Bio.Selectome, Tabix and Fast BAMParsers

Developer
Oct 14, 2013 at 2:45 AM
I just added a project for interfacing with Bio.Selectome to the repository. I think this is working just fine, however am a bit concerned that the upload might have missed something else. If anyone gets a chance and can run the unit tests with "selectome" in the name on a different machine I would definitely appreciate it. Any takers? (amber, mark?)

Also, I played around a bit with making the BAM parser faster this weekend. The old version was very slow in mono but is now much faster (http://evolvedmicrobe.com/blogs/), and I think with Amber's changes will be a much improved class.

Related to this, I will probably start putting the VCF parser together in a more usable format. VCF files are usually indexed with the TABIX program to make accessing them a bit easier to access qucikly, does anyone know if we have a .NET version of this available?
Coordinator
Oct 15, 2013 at 5:28 AM
Hi Nigel,
I believe you omitted Bio.Selectome.csproj in revision 79967.
the project shows as unavailable in solution explorer.
Developer
Oct 17, 2013 at 2:58 PM
Eck, okay thanks lawrence, will try to add that when I get back to my computer later.
Developer
Oct 19, 2013 at 3:34 AM
okay, just uploaded changes from home computer and downloaded them via remote desktop on work computer, it seems to be working this time. Lawrence, can i trouble you to give it another go?
Coordinator
Oct 21, 2013 at 2:11 PM
Thanks Nigel.

The project now loads and builds successfully and all unit tests pass.

One minor point: on rebuild I get a handful of warnings, with codes CS3003 and CS3001, which relate to CLS (Common Language Specification) compliance. They appear to be related to identifiers or types which are not guaranteed to work as expected in languages other than C#.

The root cause traces back to a line in AssemblyInfo.cs, where the [assembly: CLSCompliant(true)] attribute appears.

On the face of it, CLS compliance looks like a Good Thing, but it seems to be more than we promise elsewhere. For example, the Bio assembly does not include this attribute. I think we could remove this annotation and make the warnings go away without adverse impact (and in the process gain an empty error list, which is something I always enjoy ;^)

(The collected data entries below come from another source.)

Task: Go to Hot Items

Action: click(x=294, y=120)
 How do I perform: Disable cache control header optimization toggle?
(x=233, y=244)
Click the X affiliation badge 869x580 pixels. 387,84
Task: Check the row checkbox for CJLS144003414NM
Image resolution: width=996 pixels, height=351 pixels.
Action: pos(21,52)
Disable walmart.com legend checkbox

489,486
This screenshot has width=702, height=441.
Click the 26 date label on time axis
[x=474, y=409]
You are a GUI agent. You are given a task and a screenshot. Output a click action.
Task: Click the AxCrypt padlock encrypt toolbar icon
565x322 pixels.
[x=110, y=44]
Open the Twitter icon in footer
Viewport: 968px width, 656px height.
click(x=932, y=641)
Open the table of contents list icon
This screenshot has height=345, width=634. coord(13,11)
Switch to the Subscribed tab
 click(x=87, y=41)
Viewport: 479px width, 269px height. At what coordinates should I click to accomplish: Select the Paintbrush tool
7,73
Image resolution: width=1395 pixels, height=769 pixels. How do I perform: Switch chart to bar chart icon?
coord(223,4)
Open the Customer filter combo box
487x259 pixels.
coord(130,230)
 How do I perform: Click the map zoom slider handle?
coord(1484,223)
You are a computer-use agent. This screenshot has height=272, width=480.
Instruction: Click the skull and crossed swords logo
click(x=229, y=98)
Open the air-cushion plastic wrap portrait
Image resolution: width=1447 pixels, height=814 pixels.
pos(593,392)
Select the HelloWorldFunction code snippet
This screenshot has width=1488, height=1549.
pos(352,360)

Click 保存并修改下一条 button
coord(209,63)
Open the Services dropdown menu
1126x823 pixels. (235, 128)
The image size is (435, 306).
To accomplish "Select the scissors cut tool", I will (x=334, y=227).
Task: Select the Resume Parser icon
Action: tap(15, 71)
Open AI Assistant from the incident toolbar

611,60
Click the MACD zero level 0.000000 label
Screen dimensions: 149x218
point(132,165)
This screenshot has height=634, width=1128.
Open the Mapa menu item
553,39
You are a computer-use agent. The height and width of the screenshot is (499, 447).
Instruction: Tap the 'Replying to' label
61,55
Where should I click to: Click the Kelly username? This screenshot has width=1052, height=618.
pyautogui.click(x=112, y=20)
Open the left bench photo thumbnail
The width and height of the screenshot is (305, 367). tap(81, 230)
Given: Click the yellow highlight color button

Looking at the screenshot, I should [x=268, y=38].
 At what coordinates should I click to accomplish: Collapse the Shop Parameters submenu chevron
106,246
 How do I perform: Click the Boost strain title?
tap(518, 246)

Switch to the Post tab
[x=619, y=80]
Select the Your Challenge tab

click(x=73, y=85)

Unless you have some particular reason why the assembly ought to be CLS compliant? In which case we should fix the warnings...
Coordinator
Oct 21, 2013 at 3:51 PM
Personally, I don't think CLS compliance is an issue anymore. The original reason for it was to ensure libraries built with C# would work with other languages like VB.NET which didn't support unsigned values, overloaded methods, etc. Most modern languages today that you would use with .NET now have all these features. There likely is some odd language out there which might not work with .NET Bio, but putting those restrictions on the API surface just to support Erlang or COBOL.NET is probably overkill.

The only exception I think we should address is differing case methods which should be avoid at all costs (because it's silly). By this I mean:

void SomeFunction();
void someFunction();

Which is perfectly valid in C# but would fail in VB.NET which is not case-sensitive. Beyond that, I think we can ignore CLS compliance - it's restrictive and unnecessary. My .02$ :-)

mark


Developer
Oct 21, 2013 at 4:25 PM
Edited Oct 21, 2013 at 4:27 PM
Lawerence, thanks again for taking a look at this. It seems I have a knack for finding ways to not have the messages that do not appear on my system show up on others after committing :).

So an FxCop told me to put that attribute there, I wasn't really sure about it but it seemed to stop giving errors after that, definitely not the best basis to make a decision with I suppose. Hadn't seen the other errors, I gather they may have been caused by the generic methods or something?

Completely agreed with Mark though, no need to support cobol.net! But case differing methods seems like a terrible idea.

I am going to remove this attribute, would anyone object if I also unchecked in BioFramework_Code_Rules.ruleset CA1014 "Mark assemblies with CLSCompliantAttribute?

There is also CA2102 which has not deal with catching non-clscompliant exceptions, though am not sure how applicable that is.

Another problem I found with code analysis is that it often suggests using ICollection instead of IEnumerable, but ICollection doesn't play as well with F#.

Thanks again,
N
Coordinator
Oct 21, 2013 at 4:41 PM
I have no issue with these suggestions -- I prefer IEnumerable<T> if the consumer won't be editing the data and there is no need for random access. I think that's why code analysis flags it - there's no way to tell what the consumer does with the data and if the underlying thing is a collection type then returning IEnumerable<T> could produce inefficient code for the consumer. For most cases it can probably be ignored but we should think about what people want to do with the returning data and decide if ICollection<T> or IList<T> is a better approach - we can even use IReadOnlyList<T> (new for 4.5) if we want to ensure the data stays read-only.

mark